Uit het dispositief van hetzelfde vonnis blijkt dat de rechtbank de vordering m.b.t. de verhaalbaarheid van het ereloon naar de bijzondere rol verwijst in afwachting van het gezegd dubbel advies van de raad van de Orde. De rechtbank vraagt zelf evenwel geen advies.
Het advies van de commissie deontologie werd gevraagd i.v.m. de vraag van de rechtbank of het een advocaat deontologisch toegelaten is om in een geding, waarin hij optreedt namens zijn cliënt, ook zijn eigen ereloon te vorderen.
Advies
In de commissie deontologie werd vooreerst opgemerkt dat de rechtbank geen advies kan vragen aan de raad van de Orde i.v.m. het al dan niet deontologisch gedrag van een advocaat, omdat de rechtbank ter zake geen enkele bevoegdheid heeft. Het zijn de tuchtrechtelijke overheden van de advocatuur die oordelen over het al dan niet deontologisch karakter van de handelingen van een advocaat. De raad van de Orde kan dus niet ingaan op een verzoek van een magistraat om advies te verlenen over een deontologische kwestie.
Indien een magistraat meent een deontologische inbreuk vast te stellen, kan hij dit via de geëigende wegen aan de stafhouder signaleren.

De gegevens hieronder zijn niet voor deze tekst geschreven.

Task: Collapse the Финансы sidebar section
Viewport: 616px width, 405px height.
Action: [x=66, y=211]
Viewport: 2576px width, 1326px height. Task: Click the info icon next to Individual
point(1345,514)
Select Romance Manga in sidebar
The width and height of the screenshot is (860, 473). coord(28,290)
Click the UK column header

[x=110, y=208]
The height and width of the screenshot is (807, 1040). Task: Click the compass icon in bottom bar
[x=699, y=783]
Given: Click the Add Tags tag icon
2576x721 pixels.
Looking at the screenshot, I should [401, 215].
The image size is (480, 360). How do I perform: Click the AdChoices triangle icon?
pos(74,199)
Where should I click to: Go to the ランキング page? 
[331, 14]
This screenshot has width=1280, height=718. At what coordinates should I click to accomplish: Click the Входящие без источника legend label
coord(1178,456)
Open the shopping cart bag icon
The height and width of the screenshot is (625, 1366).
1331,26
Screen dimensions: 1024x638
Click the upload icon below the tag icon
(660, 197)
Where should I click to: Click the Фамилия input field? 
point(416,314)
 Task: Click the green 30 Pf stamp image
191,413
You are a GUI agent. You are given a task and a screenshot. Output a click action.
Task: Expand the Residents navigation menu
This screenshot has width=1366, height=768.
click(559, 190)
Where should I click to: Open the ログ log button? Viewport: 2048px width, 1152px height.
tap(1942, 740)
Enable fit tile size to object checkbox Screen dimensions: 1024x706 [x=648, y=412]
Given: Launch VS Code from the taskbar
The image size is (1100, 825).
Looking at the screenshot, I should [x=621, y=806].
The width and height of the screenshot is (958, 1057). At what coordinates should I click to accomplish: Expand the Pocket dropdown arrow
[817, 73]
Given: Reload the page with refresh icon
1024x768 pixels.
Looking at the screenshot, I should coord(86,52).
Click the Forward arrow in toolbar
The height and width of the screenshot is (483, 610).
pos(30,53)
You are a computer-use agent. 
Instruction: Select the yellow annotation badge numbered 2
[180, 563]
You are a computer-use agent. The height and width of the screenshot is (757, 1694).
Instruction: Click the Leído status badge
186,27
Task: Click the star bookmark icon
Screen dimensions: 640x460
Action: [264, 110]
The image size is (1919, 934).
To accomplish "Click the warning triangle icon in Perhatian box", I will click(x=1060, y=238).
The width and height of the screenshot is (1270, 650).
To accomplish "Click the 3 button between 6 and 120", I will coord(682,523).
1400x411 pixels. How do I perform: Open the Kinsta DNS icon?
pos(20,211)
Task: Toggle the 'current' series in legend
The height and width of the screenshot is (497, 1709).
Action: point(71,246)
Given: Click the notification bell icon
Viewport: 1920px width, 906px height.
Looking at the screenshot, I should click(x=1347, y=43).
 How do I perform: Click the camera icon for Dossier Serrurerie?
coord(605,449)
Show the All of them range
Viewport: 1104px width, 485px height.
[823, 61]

Wat de grond van de zaak betreft, kan worden vastgesteld dat het uitgangspunt van de rechtbank niet correct is. De advocaat die in het kader van een procedure de kosten voor de rechtsbijstand namens zijn cliënt terugvordert van de tegenpartij, stelt geen vordering in voor zichzelf. Hij is ook geen rechtstreeks belanghebbende partij, vermits zijn ereloon het voorwerp is van een contract tussen hemzelf en zijn cliënt en los staat van de verhaalbaarheid van dit ereloon. De advocaat begaat dus geen deontologische fout wanneer hij het ereloon dat zijn cliënt aan hem dient te betalen, verhaalt van de tegenpartij.
Dit neemt niet weg dat de discussies die kunnen ontstaan over de hoegrootheid van het ereloon in het kader van het verhaal van het ereloon, een delicaat karakter kunnen hebben. Dit is de reden waarom de Orde van Vlaamse Balies sinds lang bij de minister aandringt op een wettelijke regeling waarbij de verhaalbare kosten en erelonen forfaitair zullen worden begroot.